De vuelta a la casa de todos

Hará un par de años que Guillermo vive de nuevo en Ciénaga, en la parte baja de una casa de altos la calle 7 que la familia Henríquez conserva. Según una buena fuente, Guillermo escribe el segundo o tercer tomo de sus memorias, que constituyen, a decir de mi informante, una suerte de historia cultural de la Ciénaga de la segunda mitad del siglo XX. Escribe todos los días, de diez de la mañana a cuatro de la tarde, hora que marca el principio de su infaltable paseo a las playas del mar de Ciénaga –ceniciento, espumoso y sucio– sobre las que posee legítimos títulos de propiedad afectiva.

Nacimiento de un personaje

Guillermo Henríquez no nació en Ciénaga en julio de 1940, fecha en que también nació el Gran Rey Pelé en algún suburbio de Brasil.

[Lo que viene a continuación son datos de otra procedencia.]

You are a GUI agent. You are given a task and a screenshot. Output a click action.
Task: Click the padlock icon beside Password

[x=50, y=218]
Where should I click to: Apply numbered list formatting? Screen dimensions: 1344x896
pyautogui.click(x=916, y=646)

Nació más bien y para la ficción el día que tomó la irreversible decisión de ser él, Guillermo Henríquez, más importante que una obra a la que consagró desvelos y furias. A los 74 años, que cumplirá en un par de meses, el hombre sigue sin dar el brazo a torcer.

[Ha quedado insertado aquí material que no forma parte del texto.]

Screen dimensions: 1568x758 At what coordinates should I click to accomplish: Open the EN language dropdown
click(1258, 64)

La polémica es el único combustible que precisa para ser. Sin esta materia inflamable su vida intelectual (y personal) carece de cualquier sentido, aunque igual la prive de la sensatez que la misma exige. Transpira para cazar peleas y para declarar guerras a nombre de una patria chica cuyos merecimientos ha exagerado. Posee, asimismo, un sobrado talento para inventar conspiraciones y conspiradores este digno hijo de la Ciénaga belicosa de antes, una Ciénaga que armaba y peleaba guerras ajenas, negada muchas veces a aceptar sus culpas y sus extravíos.